_Trecho da página:_
Com o vinho nos permitimos viajar para quaisquer lugares sem
se quer sair do lugar! Embora seja uma frase meio clichê, piegas mesmo, a
realidade se materializa quando nos colocamos a pesquisar o vinho que
degustamos! Detalhes vão surgindo, que se complementam e a cada passo que damos
uma teia de temas explodem diante dos seus olhos.
E já que estou falando de frases clichês, preciso completar
com outra frase que, a cada resenha que construo, também está se adequando a
pieguice: O universo do vinho é vasto e inexplorado. A cada rótulo degustado
essa sensação se torna evidente!
E já que estou falando em viagens eu não posso negligenciar
Portugal e suas regiões tão particulares e singulares apesar de tão pequeno,
geograficamente falando e uma região, em especial, vem me acalentando a cada
dia ou melhor, a cada rótulo degustado: Lisboa.
A capital do país também abriga uma gama de modernidade, não
só sob o aspecto cosmopolita, mas também na concepção de seus vinhos.
Arrojados, contemporâneos, mas que respeita o seu terroir, a identidade
cultural de um povo e as mais íntimas características da sua terra. Poucos
fazem isso como Portugal: aliar tradição e modernidade com equilíbrio.

_Instruções do exercício:_
[1] No texto sobre o vinho de Lisboa, a ideia de viajar com o vinho sem sair do lugar é chamada de clichê. Explique em que momento, segundo o texto, essa ideia se torna realidade e o que acontece nesse processo.
[2] Escreva a continuação do texto sobre o vinho de Lisboa a partir da última frase apresentada.

_Extrato de dados:_

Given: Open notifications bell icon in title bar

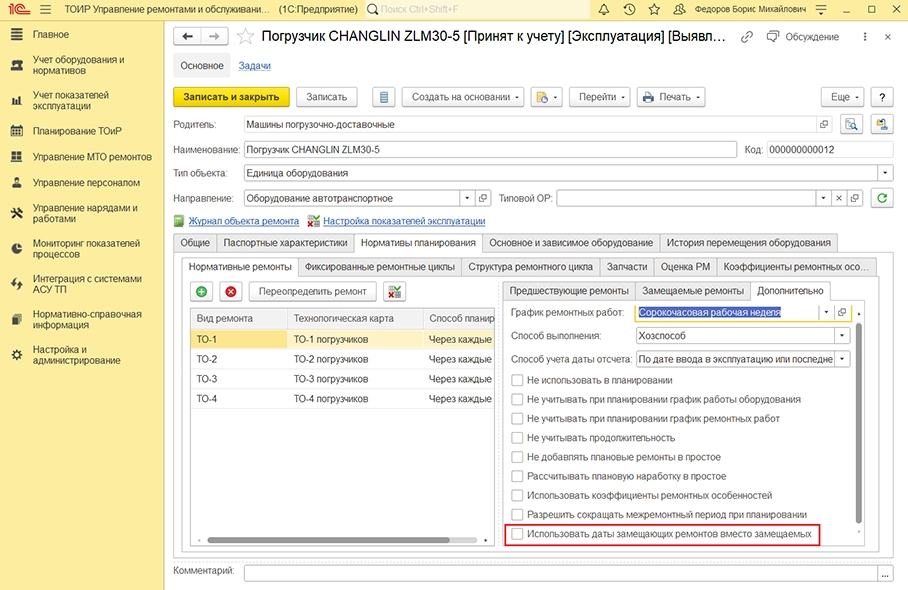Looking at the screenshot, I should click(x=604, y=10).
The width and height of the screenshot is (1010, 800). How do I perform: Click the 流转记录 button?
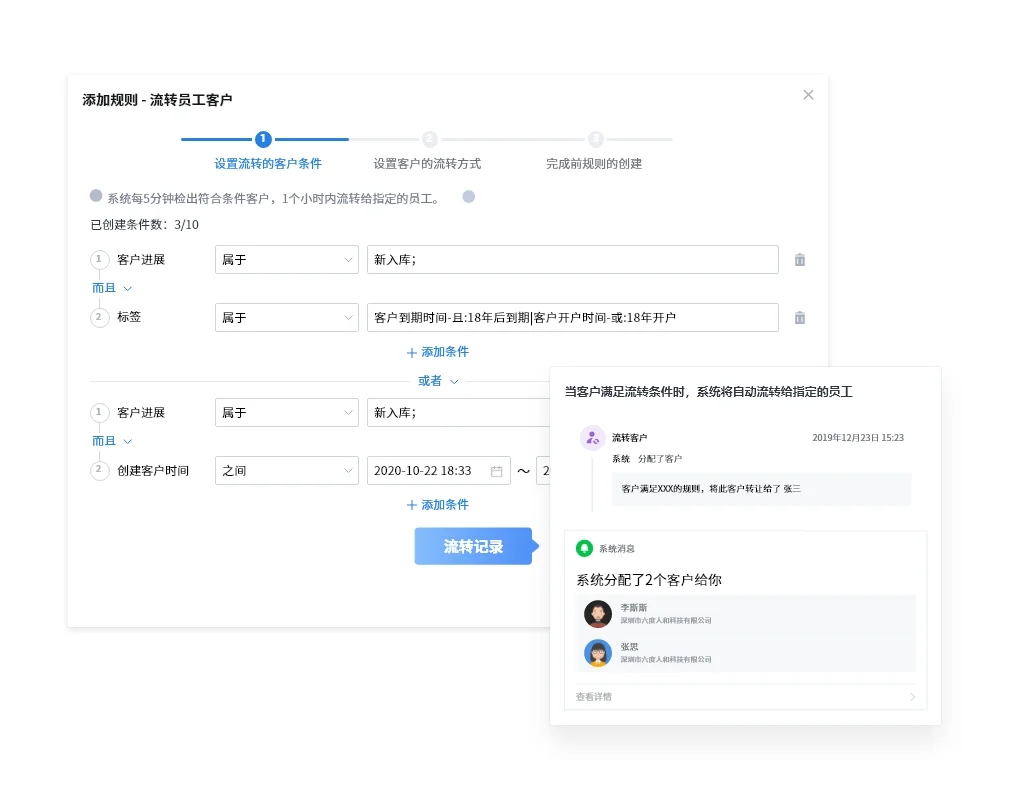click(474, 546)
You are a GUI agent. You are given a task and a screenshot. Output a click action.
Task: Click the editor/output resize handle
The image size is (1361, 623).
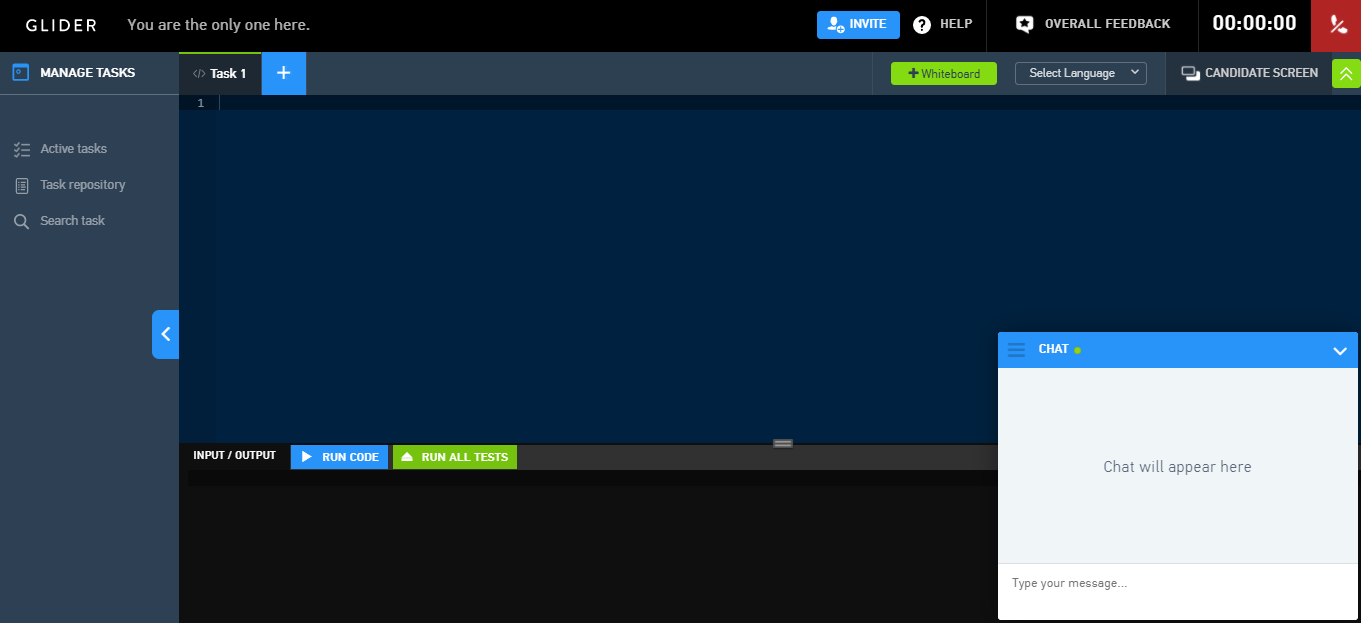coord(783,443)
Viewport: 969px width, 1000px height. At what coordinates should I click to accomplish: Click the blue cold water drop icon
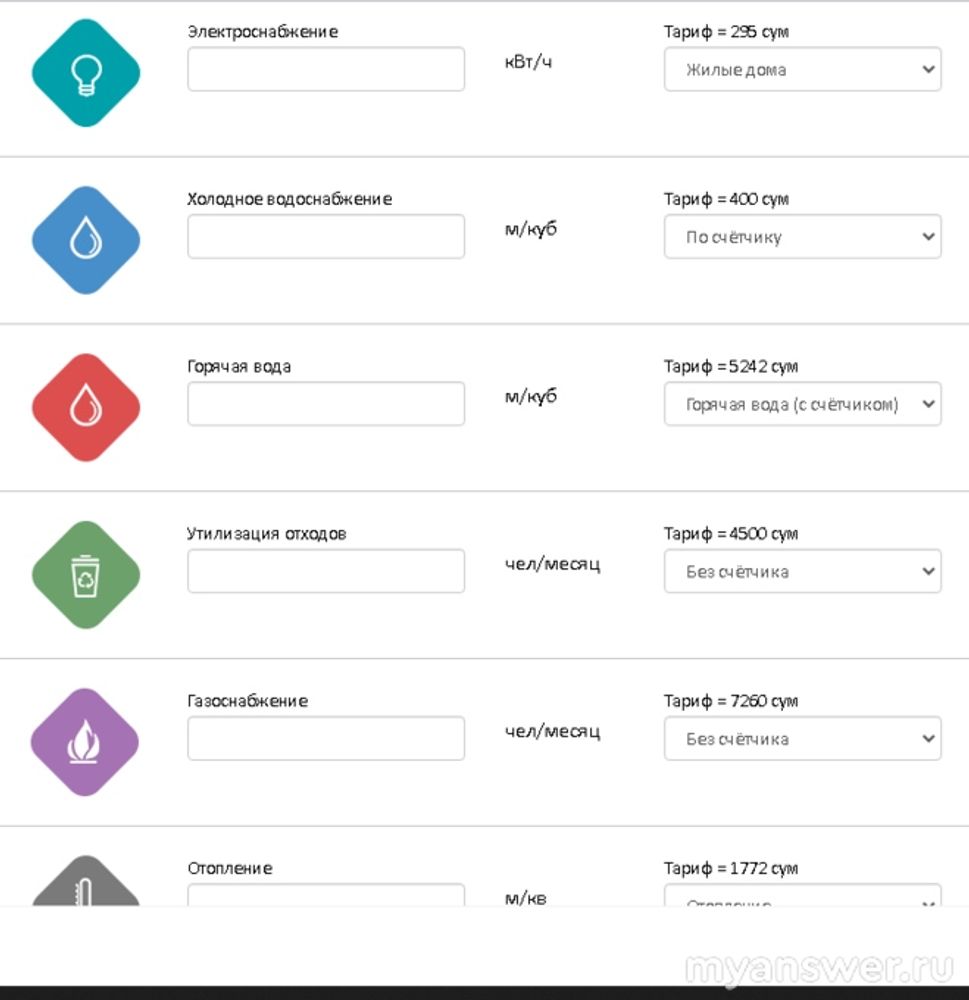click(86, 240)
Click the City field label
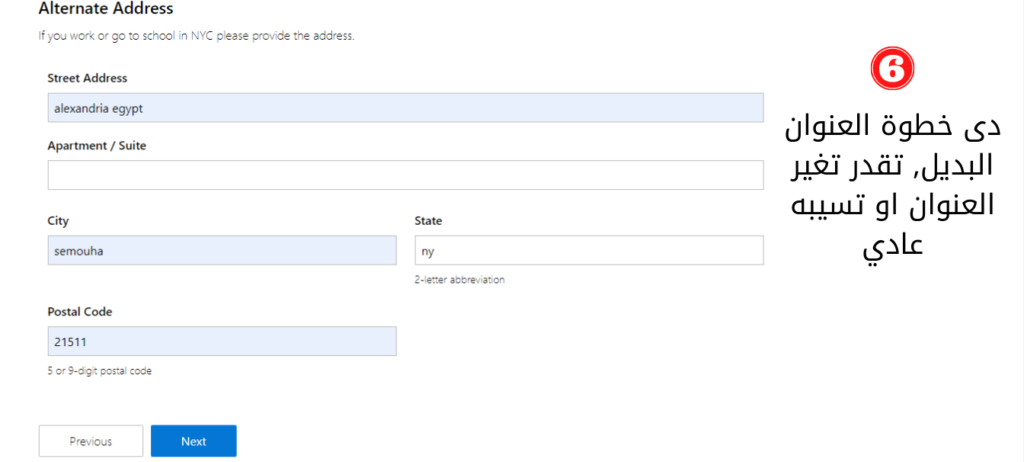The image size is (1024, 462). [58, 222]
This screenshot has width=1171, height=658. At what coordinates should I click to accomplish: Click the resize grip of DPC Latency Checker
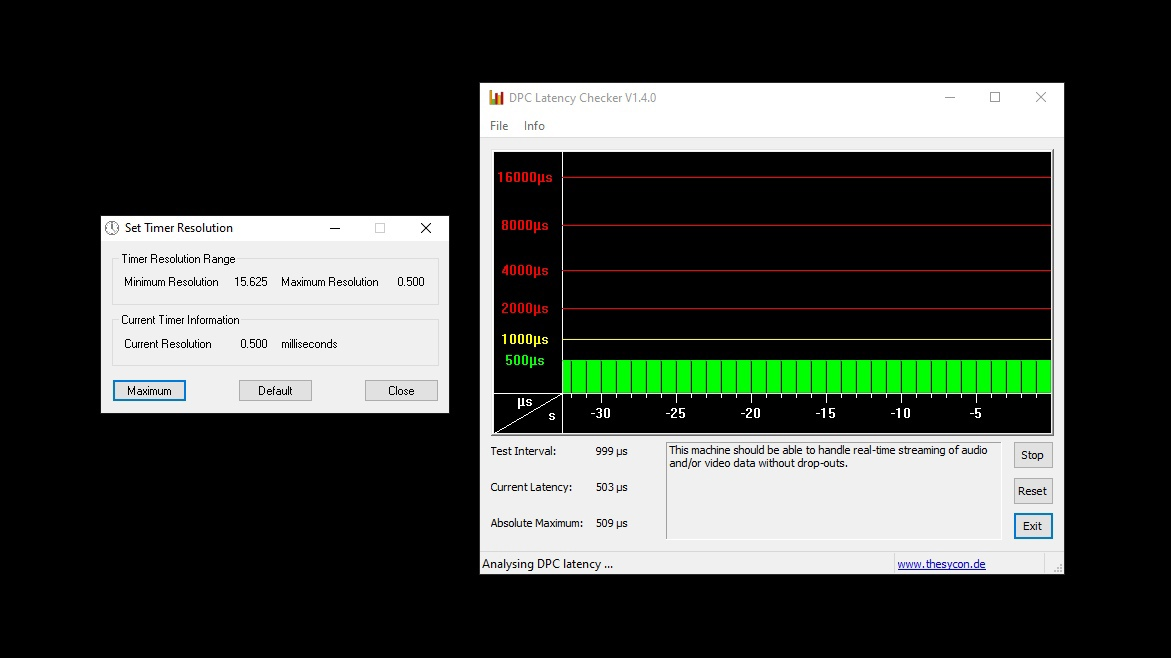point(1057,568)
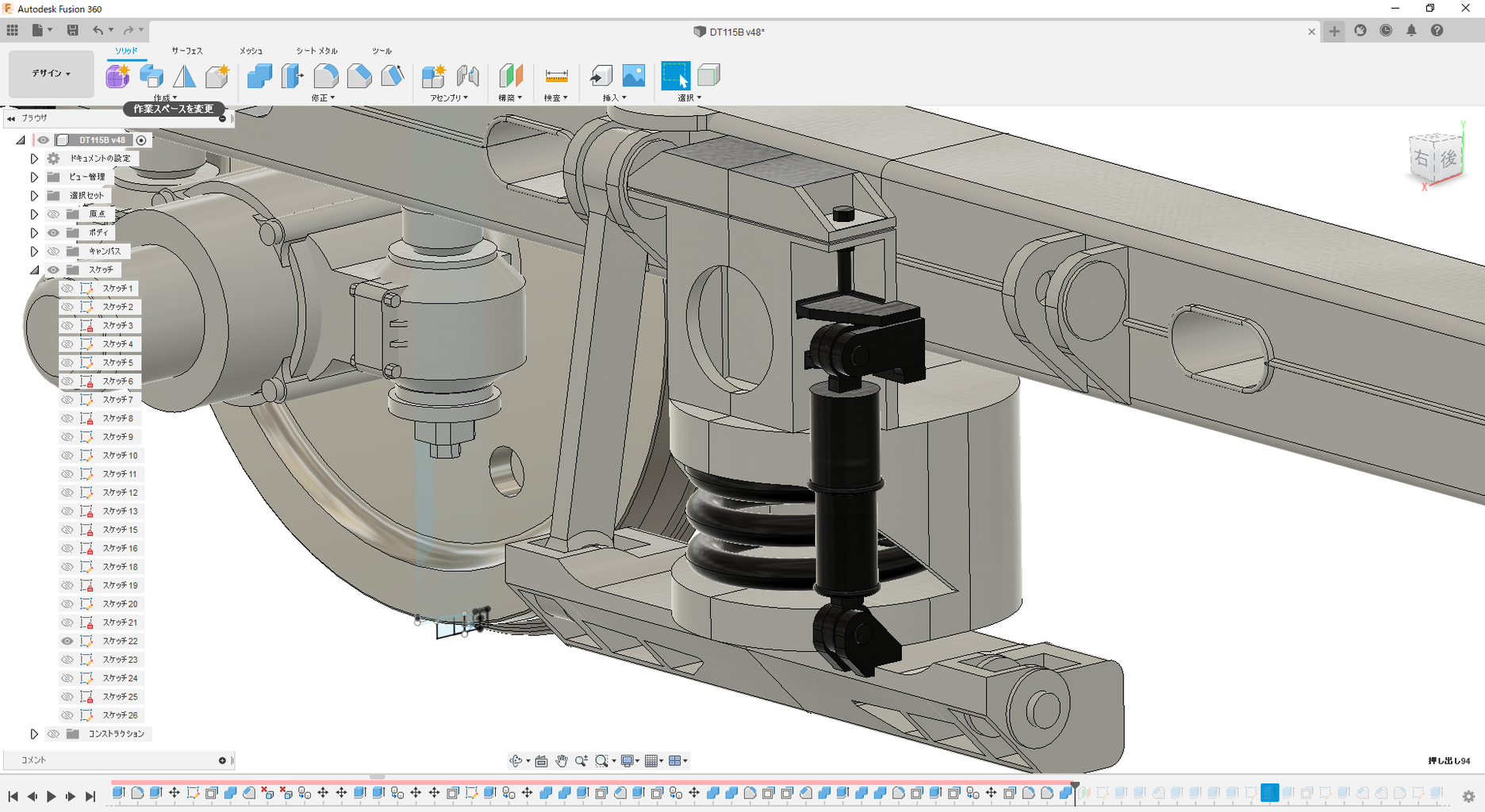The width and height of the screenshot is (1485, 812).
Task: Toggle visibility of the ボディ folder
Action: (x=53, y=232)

_Resultados do exercício:_
[1] A ideia se materializa quando passamos a pesquisar o vinho que degustamos. Nesse processo surgem detalhes que se complementam, e a cada passo uma teia de temas se abre diante dos olhos.

[2]
E Lisboa sintetiza isso! Traz a história do terroir, mas
absorve o novo e o novo vem da terra. O que quero dizer com isso? No vinho que
degustarei hoje trará, em seu blend, castas francesas em sua profusão, a
predominância é da Syrah, variedade que encontrou o seu lugar em Lisboa e a
rainha das uvas tintas: a Cabernet Sauvignon, além da casta “exportação” de
Portugal: a Touriga Nacional.
Não precisa dizer o quão animado estou para degustar esse
vinho! E como, no início desse texto, eu mencionei a importância de se conhecer
a região do vinho que estamos degustando esse rótulo traz uma novidade: O vinho
é oriundo de uma região chamada Arruda dos Vinhos ou Vale Encantado. Tem sido
espetacular ter a noção da sub-região arraigada no vinho que degustamos, pois,
além de fomentar a busca pelo saber da região em si, traz aquele apelo regionalista.
Claro que vamos tecer, com requinte de detalhes, a história
da região, de Lisboa e tudo o mais, mas antes preciso apresentar o vinho que
degustei e gostei. Veio claro, de Lisboa e se chama Encosta do Forte Special
Selection composto pelo blend Syrah (42%), Touriga Nacional (35%) e Cabernet
Sauvignon (23%) da safra 2019. O Quinta São Sebastião, produtor do vinho, é uma
novidade para mim, o primeiro que degustei, o Janela Branca Special Selection 2020, também surpreendeu pela qualidade e pelo conteúdo histórico.
Lisboa
A costa de Portugal é muito privilegiada para a produção vitivinícola graças à sua posição em relação ao Oceano Atlântico, à incidência de ventos, ao solo e ao relevo que constituem o local. Entre as principais áreas produtoras podemos citar a região dos vinhos de Lisboa, antigamente conhecida como Estremadura, famosa tanto por tintos encorpados como por brancos leves e aromáticos.
Tem mais de 30 hectares de cultivo com mais de 9 mil aptas à
produção de Vinho Regional de Lisboa e Vinho com Denominação de Origem
Controlada. O nome passou em 2009 para Lisboa de forma a diferenciar da região
de mesmo nome na Espanha, também produtora de vinhos.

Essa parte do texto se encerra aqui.